═════ PROVIDED MATERIAL ═════

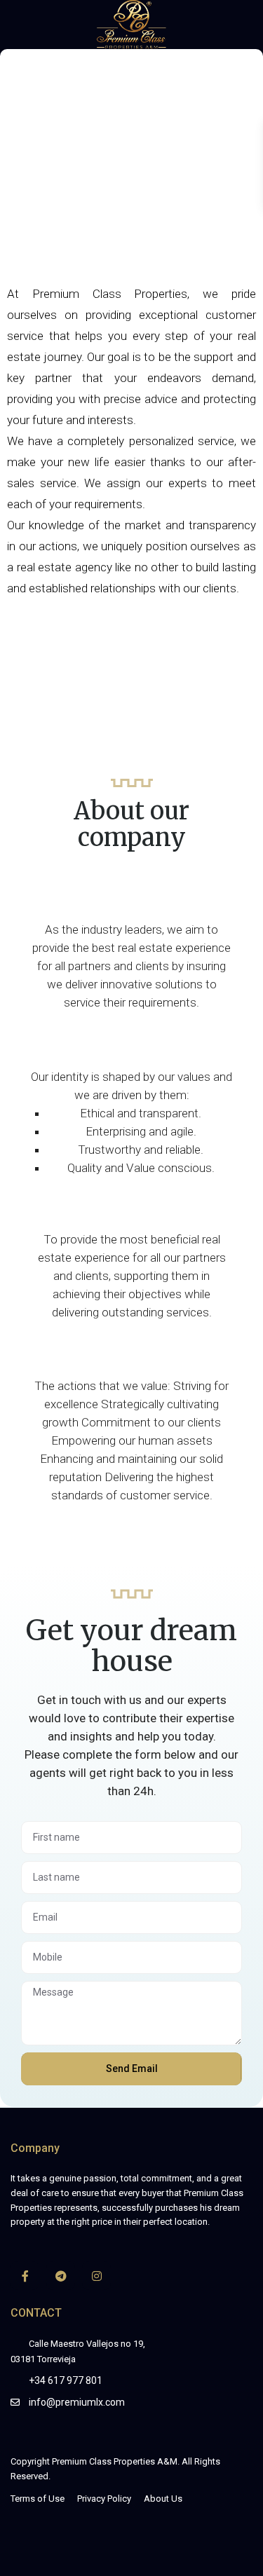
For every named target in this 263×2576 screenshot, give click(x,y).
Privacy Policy (104, 2498)
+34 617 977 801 (65, 2380)
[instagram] (96, 2275)
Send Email (132, 2068)
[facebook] (25, 2275)
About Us (163, 2498)
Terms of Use (38, 2498)
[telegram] (60, 2275)
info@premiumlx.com (77, 2402)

═════

WHAT THE TASK ASKS
Repeat exactly the lines from the line containing "801 (65, 2380)" through the last line of the records above, including both, and nothing else.

RESPONSE FOR THIS EXERCISE
+34 617 977 801 (65, 2380)
[instagram] (96, 2275)
Send Email (132, 2068)
[facebook] (25, 2275)
About Us (163, 2498)
Terms of Use (38, 2498)
[telegram] (60, 2275)
info@premiumlx.com (77, 2402)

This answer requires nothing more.